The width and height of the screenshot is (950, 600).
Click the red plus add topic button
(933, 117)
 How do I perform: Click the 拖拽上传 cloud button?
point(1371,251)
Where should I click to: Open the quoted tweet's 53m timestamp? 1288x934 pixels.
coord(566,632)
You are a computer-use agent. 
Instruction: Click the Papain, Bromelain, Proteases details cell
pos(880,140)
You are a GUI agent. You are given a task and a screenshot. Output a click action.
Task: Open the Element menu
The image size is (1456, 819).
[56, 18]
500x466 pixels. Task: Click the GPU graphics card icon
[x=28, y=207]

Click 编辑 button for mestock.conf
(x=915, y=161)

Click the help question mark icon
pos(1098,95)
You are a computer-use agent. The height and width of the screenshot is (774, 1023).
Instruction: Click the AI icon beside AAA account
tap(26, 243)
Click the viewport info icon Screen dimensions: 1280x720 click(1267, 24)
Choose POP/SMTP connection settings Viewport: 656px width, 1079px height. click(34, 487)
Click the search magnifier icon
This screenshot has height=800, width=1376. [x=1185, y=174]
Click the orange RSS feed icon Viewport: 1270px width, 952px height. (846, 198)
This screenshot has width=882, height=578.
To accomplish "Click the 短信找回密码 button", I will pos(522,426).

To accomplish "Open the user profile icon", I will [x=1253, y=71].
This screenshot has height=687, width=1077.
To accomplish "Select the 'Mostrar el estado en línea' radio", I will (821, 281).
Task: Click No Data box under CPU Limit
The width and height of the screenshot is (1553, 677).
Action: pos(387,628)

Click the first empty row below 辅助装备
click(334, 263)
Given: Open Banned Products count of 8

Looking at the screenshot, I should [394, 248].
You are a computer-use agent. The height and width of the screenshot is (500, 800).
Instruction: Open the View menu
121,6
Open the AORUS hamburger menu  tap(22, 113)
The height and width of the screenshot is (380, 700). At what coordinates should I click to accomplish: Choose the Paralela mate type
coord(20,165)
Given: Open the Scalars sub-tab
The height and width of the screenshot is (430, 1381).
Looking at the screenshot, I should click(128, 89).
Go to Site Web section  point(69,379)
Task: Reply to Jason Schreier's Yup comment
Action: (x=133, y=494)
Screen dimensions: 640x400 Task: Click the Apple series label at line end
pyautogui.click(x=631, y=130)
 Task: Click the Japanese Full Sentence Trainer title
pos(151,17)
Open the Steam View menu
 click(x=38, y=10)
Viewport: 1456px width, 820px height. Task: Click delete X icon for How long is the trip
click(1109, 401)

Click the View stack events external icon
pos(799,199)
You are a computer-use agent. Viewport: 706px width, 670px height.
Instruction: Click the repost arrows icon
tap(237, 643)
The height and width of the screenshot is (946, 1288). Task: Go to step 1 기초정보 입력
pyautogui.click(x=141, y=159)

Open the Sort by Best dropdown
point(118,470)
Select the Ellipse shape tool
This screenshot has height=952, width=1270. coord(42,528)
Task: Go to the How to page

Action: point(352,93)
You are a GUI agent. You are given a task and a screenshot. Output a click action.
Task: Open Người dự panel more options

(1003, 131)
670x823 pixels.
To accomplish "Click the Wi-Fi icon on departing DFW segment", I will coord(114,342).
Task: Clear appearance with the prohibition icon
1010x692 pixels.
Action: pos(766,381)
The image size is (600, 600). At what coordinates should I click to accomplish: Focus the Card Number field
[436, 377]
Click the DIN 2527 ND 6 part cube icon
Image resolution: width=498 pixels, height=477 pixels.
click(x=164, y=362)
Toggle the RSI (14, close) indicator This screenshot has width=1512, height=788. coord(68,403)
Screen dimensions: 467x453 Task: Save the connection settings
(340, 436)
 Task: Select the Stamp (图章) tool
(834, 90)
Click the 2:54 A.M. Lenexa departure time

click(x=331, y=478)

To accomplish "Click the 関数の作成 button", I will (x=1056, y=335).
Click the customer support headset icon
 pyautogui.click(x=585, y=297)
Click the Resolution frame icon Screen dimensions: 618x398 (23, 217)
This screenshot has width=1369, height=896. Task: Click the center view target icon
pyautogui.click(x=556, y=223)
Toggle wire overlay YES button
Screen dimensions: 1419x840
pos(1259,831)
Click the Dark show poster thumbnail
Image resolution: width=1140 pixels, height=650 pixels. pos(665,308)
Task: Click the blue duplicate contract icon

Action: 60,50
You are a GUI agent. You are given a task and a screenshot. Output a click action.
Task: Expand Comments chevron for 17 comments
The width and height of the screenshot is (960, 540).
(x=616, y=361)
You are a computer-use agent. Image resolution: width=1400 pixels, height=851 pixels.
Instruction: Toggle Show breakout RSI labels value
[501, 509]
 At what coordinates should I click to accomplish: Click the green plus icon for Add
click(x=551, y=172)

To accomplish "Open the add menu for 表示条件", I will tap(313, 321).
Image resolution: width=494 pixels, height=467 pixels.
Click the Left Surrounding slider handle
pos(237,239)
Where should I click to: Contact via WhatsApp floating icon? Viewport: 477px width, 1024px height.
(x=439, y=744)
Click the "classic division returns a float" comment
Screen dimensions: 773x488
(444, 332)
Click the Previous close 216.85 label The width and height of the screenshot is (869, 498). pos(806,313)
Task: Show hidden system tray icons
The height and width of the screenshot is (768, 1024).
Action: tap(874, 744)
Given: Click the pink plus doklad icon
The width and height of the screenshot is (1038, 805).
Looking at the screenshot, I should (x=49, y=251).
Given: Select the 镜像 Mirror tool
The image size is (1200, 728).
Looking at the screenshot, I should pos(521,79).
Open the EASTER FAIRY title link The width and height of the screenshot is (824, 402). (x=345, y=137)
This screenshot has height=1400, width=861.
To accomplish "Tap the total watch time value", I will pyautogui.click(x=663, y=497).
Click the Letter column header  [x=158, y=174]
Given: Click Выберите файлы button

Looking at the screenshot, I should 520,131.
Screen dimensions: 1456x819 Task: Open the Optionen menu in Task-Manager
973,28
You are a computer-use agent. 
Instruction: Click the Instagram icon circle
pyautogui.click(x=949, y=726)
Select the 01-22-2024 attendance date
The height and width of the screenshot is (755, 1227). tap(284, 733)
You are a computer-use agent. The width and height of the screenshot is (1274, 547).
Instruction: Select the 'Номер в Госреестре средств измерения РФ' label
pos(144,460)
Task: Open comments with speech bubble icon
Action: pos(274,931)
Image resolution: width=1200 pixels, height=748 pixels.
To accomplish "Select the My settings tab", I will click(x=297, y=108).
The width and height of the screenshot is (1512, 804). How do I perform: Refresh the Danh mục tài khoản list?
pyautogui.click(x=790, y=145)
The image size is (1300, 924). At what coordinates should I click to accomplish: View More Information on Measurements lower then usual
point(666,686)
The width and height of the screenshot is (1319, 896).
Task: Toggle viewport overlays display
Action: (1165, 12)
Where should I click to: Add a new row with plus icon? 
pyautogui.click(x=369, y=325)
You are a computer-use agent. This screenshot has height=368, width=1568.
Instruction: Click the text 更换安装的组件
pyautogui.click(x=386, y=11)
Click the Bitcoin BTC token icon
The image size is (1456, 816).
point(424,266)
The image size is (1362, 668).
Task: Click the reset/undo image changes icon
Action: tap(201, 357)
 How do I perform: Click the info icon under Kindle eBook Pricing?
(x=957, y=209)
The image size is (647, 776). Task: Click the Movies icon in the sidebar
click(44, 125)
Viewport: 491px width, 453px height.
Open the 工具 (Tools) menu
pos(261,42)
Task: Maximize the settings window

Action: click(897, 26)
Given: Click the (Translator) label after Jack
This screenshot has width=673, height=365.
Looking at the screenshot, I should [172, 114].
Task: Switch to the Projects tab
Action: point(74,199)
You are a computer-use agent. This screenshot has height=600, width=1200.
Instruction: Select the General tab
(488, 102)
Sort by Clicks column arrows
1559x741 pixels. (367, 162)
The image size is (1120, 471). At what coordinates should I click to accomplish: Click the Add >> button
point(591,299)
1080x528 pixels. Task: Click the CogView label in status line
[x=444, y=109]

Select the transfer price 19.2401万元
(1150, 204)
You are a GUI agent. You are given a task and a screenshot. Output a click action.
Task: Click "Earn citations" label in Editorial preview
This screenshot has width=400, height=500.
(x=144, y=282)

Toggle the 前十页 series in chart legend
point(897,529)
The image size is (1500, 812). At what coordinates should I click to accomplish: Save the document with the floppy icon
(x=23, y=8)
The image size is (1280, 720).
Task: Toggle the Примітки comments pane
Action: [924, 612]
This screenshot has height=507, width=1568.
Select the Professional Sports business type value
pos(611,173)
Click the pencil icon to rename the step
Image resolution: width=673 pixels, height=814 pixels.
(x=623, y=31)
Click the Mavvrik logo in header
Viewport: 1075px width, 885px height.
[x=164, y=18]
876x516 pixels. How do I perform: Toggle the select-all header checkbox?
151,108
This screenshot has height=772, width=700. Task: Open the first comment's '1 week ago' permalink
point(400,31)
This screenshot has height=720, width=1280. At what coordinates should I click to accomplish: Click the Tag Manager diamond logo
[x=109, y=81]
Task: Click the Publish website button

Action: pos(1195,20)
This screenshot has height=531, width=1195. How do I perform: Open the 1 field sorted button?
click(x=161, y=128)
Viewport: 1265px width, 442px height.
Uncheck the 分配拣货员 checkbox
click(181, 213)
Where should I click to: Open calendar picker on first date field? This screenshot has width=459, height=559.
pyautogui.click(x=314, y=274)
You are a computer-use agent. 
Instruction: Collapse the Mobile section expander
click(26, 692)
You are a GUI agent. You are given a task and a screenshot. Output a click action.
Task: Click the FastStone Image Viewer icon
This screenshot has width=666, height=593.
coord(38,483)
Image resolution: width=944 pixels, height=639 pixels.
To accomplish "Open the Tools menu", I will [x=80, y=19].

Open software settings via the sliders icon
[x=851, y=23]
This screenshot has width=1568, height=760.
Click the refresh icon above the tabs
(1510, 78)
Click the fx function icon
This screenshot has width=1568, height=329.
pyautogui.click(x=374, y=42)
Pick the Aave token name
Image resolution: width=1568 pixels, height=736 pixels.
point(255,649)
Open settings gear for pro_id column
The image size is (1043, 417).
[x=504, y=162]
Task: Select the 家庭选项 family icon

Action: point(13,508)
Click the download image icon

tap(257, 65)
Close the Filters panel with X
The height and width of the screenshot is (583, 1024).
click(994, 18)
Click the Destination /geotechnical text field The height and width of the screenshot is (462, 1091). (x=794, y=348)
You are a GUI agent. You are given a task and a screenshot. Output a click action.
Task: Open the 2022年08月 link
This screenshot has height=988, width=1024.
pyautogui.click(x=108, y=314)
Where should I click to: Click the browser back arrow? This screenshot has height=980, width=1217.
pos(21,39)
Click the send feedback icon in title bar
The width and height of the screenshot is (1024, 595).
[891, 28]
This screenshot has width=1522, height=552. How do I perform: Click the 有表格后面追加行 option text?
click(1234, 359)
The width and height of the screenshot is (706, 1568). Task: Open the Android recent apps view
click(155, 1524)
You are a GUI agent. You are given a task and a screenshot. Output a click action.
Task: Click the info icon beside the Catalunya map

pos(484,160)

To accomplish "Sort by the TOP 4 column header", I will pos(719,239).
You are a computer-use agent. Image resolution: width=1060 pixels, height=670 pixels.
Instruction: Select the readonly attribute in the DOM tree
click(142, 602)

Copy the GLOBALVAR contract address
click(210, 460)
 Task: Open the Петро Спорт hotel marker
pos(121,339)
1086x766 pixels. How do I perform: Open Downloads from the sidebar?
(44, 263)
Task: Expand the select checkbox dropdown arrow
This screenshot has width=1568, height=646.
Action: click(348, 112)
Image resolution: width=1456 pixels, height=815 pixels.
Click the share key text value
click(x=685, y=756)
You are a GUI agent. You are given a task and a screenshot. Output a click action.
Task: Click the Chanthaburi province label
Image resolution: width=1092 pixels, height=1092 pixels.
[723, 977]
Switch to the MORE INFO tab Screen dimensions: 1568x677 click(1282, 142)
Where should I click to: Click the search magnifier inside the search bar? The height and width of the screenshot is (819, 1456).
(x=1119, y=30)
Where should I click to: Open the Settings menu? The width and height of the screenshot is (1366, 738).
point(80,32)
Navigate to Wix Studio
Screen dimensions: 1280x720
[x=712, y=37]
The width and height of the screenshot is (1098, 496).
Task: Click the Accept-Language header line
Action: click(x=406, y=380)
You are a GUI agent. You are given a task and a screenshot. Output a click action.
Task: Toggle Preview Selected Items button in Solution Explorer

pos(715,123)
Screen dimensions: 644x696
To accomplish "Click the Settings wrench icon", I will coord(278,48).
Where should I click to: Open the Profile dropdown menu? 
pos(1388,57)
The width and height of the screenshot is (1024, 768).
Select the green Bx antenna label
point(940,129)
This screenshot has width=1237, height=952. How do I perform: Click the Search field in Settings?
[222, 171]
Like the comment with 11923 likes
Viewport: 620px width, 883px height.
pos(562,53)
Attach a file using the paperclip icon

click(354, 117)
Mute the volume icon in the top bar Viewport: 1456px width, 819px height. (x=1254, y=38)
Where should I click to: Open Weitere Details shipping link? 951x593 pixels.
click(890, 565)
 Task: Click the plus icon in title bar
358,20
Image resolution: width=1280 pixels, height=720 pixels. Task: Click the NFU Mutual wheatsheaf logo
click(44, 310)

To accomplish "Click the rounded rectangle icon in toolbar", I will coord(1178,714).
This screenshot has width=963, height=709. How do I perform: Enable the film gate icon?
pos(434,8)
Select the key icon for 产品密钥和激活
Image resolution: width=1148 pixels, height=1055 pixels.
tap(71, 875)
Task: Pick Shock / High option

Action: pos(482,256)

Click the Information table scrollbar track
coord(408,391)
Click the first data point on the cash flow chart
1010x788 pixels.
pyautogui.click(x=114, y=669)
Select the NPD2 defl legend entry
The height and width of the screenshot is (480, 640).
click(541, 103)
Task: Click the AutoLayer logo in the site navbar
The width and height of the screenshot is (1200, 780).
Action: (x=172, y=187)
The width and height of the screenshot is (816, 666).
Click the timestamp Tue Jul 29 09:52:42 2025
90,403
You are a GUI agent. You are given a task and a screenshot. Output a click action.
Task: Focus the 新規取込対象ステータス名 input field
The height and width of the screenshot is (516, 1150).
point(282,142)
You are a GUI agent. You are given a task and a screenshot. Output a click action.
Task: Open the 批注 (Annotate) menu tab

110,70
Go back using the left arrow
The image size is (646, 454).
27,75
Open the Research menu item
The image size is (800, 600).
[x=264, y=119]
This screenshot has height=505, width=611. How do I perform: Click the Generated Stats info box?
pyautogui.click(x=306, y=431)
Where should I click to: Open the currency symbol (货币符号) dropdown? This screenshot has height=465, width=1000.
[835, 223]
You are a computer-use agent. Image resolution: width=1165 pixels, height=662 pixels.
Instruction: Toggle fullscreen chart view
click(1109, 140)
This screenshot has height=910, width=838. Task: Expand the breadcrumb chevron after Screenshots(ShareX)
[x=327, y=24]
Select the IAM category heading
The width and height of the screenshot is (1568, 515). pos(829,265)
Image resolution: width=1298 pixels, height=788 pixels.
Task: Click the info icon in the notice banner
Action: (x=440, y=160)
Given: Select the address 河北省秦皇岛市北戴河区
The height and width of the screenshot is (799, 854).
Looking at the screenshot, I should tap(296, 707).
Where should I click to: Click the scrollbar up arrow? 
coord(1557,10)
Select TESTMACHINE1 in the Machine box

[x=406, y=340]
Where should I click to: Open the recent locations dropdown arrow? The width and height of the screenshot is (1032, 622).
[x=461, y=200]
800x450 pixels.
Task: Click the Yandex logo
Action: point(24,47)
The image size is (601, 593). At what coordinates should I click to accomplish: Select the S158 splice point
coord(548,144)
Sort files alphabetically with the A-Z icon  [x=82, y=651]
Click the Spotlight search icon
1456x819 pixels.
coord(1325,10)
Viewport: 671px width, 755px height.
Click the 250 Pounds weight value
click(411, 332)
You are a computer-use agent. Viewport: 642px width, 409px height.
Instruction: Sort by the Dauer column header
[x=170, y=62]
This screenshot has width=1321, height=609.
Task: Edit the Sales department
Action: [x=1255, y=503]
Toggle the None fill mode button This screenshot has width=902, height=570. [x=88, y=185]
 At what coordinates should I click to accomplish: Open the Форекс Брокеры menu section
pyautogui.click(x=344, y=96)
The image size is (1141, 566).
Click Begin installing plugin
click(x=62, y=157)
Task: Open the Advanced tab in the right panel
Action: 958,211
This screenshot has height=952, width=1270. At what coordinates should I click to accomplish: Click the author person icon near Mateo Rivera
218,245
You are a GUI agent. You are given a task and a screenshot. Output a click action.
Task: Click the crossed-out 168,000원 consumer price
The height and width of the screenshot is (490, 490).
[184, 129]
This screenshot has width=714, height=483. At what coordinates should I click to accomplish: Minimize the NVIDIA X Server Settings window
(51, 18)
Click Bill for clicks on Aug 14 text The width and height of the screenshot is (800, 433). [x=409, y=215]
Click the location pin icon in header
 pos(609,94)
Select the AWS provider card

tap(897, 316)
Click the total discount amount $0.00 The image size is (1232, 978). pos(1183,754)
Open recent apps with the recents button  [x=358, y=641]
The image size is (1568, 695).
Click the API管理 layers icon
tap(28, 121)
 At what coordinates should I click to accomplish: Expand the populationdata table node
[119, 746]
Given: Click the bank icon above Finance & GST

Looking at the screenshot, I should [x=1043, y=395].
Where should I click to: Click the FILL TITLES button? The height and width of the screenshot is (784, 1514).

SET TASK | Can you output the lines starting at the one containing "This screenshot has height=687, width=1077." and ending at the one containing "pyautogui.click(x=631, y=130)", copied exactly?

RIGHT ANSWER |
This screenshot has height=687, width=1077.
To accomplish "Select the 'Mostrar el estado en línea' radio", I will (821, 281).
Task: Click No Data box under CPU Limit
The width and height of the screenshot is (1553, 677).
Action: pos(387,628)

Click the first empty row below 辅助装备
click(334, 263)
Given: Open Banned Products count of 8

Looking at the screenshot, I should [394, 248].
You are a computer-use agent. The height and width of the screenshot is (500, 800).
Instruction: Open the View menu
121,6
Open the AORUS hamburger menu  tap(22, 113)
The height and width of the screenshot is (380, 700). At what coordinates should I click to accomplish: Choose the Paralela mate type
coord(20,165)
Given: Open the Scalars sub-tab
The height and width of the screenshot is (430, 1381).
Looking at the screenshot, I should click(128, 89).
Go to Site Web section  point(69,379)
Task: Reply to Jason Schreier's Yup comment
Action: (x=133, y=494)
Screen dimensions: 640x400 Task: Click the Apple series label at line end
pyautogui.click(x=631, y=130)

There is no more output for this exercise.